A labourer’s daughter known as La Beata de Piedrahita, born in Salamanca, came to the notice of the Inquisition in 1511, by claiming to hold colloquies with Jesus and the Virgin Mary; some high patronage saved her from a rigorous denunciation. She is often, as The Catholic Encyclopedia cautiously notes, “cited as an early adherent” of the alumbrados’ errors, though “it is not certain that she was guilty of heresy”. Some recent scholars, like the Dominican historian and theologian Álvaro Huerga, who takes a relatively favorable view of her, question, on chronological and other grounds, the tendency to associate her with that movement, seeing her rather as “pre-alumbrados”.
Henry Charles Lea, in his “A History of the Inquisition in Spain”, mentions, among the more extravagant alumbrados, a priest from Seville named Fernando Méndez, who had acquired a special reputation for sanctity: “he taught his disciples to invoke his intercession, as though he were already a saint in heaven; fragments of his garments were treasured as relics; he gathered a congregation of beatas and, after mass in his oratory, they would strip off their garments and dance with indecent vigor — drunk with the love of God — and, on some of his female penitents, he would impose the penance of lifting their skirts and exposing themselves before him.” Méndez died before the Inquisition could bring him to trial.

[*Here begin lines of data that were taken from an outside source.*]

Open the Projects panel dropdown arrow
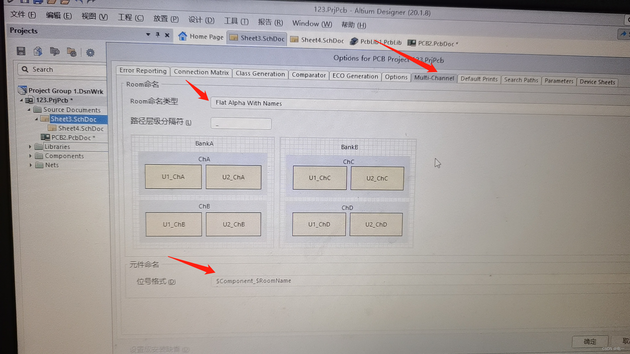Screen dimensions: 630x354 [148, 34]
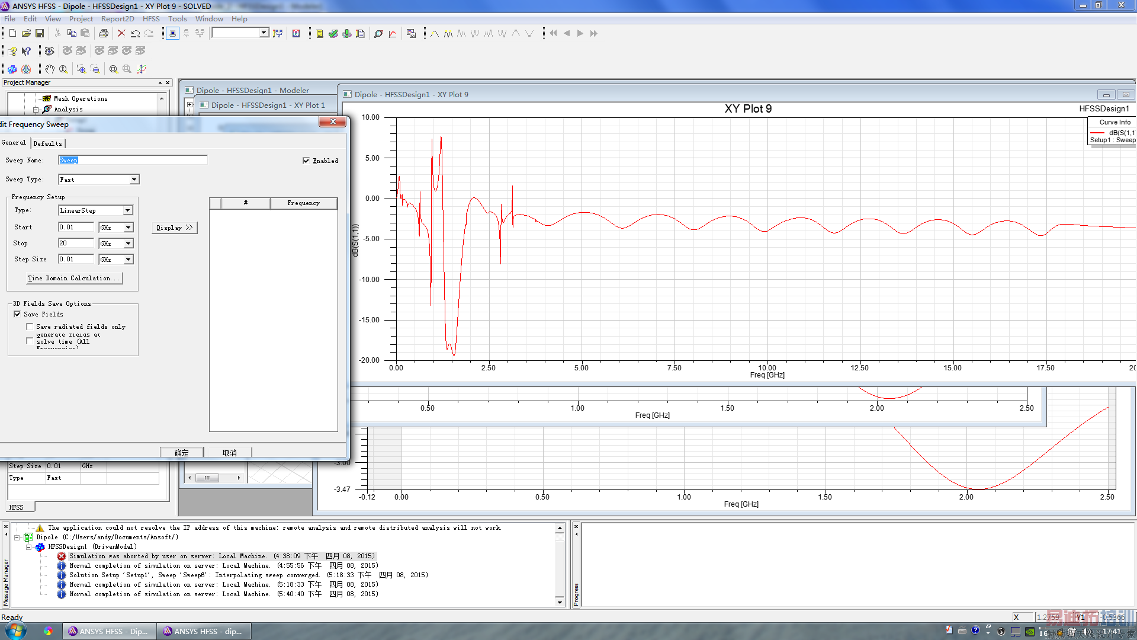The width and height of the screenshot is (1137, 640).
Task: Uncheck the Enabled checkbox
Action: pos(306,161)
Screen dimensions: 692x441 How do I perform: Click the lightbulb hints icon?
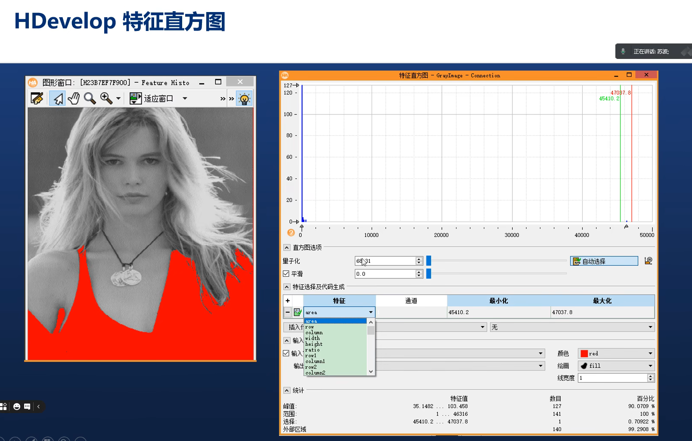point(244,99)
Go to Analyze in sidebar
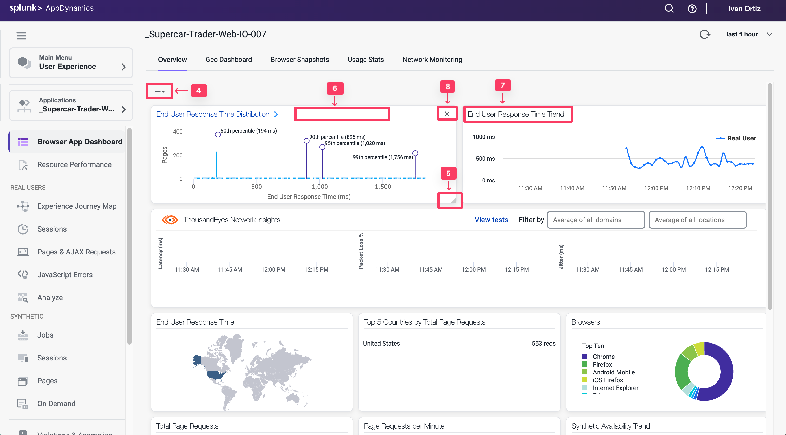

Ignatius of Loyola, while studying at Salamanca in 1527, was brought before an ecclesiastical commission on a charge of sympathy with the alumbrados, but escaped with an admonition. Miguel de Molinos was also accused of sympathy owing to some similarities between his book The Spiritual Guide and the teachings of the early alumbrados, Isabella de la Cruz and Pedro Ruiz de Alcaraz.
Their persecution, by Inquisitional standards, was not particularly severe. Those convicted of engaging in the mystical practices and heresy of the alumbrados were not executed, few endured long-term sentences, and most were tried only after they managed to acquire large congregations in Toledo or Salamanca. Not all, however, were so fortunate. In 1529 a congregation of naïve adherents at Toledo was subjected to whippings and imprisonment. Greater rigors followed, and for about a century alleged connection with the alumbrados sent many to the Inquisition, especially at Córdoba. In spite of this determined action, however, the heresy maintained itself until the middle of the 17th century. The connection of later alumbrados, whose practices varied in different places, to the original alumbrados, Isabella de la Cruz and Pedro Ruiz del Alcaraz, is debatable, but the continuing influence of their teachings is not improbable.
The movement (under the name of Illuminés) seems to have reached France from Seville in 1623, and attained some following in Picardy when joined (1634) by Pierce Guerin, curé of Saint-Georges de Roye, whose followers, known as Guerinets, were suppressed in 1635.
A century later, another, more obscure body of Illuminés came to light in the south of France in 1722, and appears to have lingered till 1794, having affinities with those known contemporaneously in the United Kingdom as ‘French Prophets’, an offshoot of the Camisards.